We live our lives by the appetites of design. The decision to go here instead of there, or to buy this instead of that, is subconsciously set for us. Much of our daily decision making is carefully tailored by graphic designers. This distinction is important to remember when getting into a business relationship with a graphic designer or company. It’s important to understand that graphic designers are not just order takers, simply hired to push out a product based on budget or time constraints. We are creatives and artists, methodical management consultants and your strategic partners in the design process.
Our partnerships and the creative processes that stem from those relationships closely resemble the relationship you may have with your doctor, where you have specific symptoms that require specific needs.
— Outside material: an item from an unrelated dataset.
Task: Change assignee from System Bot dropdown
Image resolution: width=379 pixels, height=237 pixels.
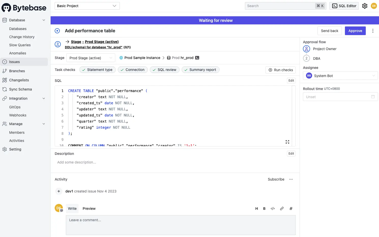Action: 340,76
You think you have a cold because of your symptoms (or the vast amount of research your symptoms garnered on a WebMD search), so you ask your doctor for antibiotics. But when you describe the symptoms to the doctor he or she diagnoses you with the flu. Now what you asked for becomes ineffective. Are you going to naysay your doctor or let him or her diagnose you based on knowledge and expertise? Like a doctor, we diagnose your design issues with our particular knowledge and expertise. We take your thoughts into consideration and ask follow-up questions to more finely tune your diagnosis, and based on what we determine your true needs are, we can then prescribe the correct remedy/approach to move forward with your design.
Our approach in diagnosing those needs is strategic and based on organizational goals, and just as a doctor’s prescriptions are different from person to person, our solutions differ from business to business and client to client. The final graphic will always be unique to these specific goals and meet the question we always ask first, “What is the message or story you want to tell with this design?” Design is an investment, and how effectively that design supplies a return on the investment determines its success, not whether or not the client likes a particular color, font or style choice. This is why we are adamant when we say design is not subjective. It’s not important whether the client likes blue; all that matters is this, “Is the use of blue going to support the business objectives of that company?” If a design does not support those goals, then it needs to be removed, because anything that isn’t adding value is distracting from the message. We like to believe that our clients are hiring us as strategic business enablers, and if our designs aren’t meeting the objectives of that organization—whether it’s increasing revenue, promoting awareness, or building confidence—then we aren’t doing our jobs.
In the end, our role as designers lies in our ability to partner with our clients in order to address their organizational needs, and to facilitate this partnership to further create the tailor-made graphics that spark thoughtful conversation and keep people coming back for more (whether they consciously know it or not).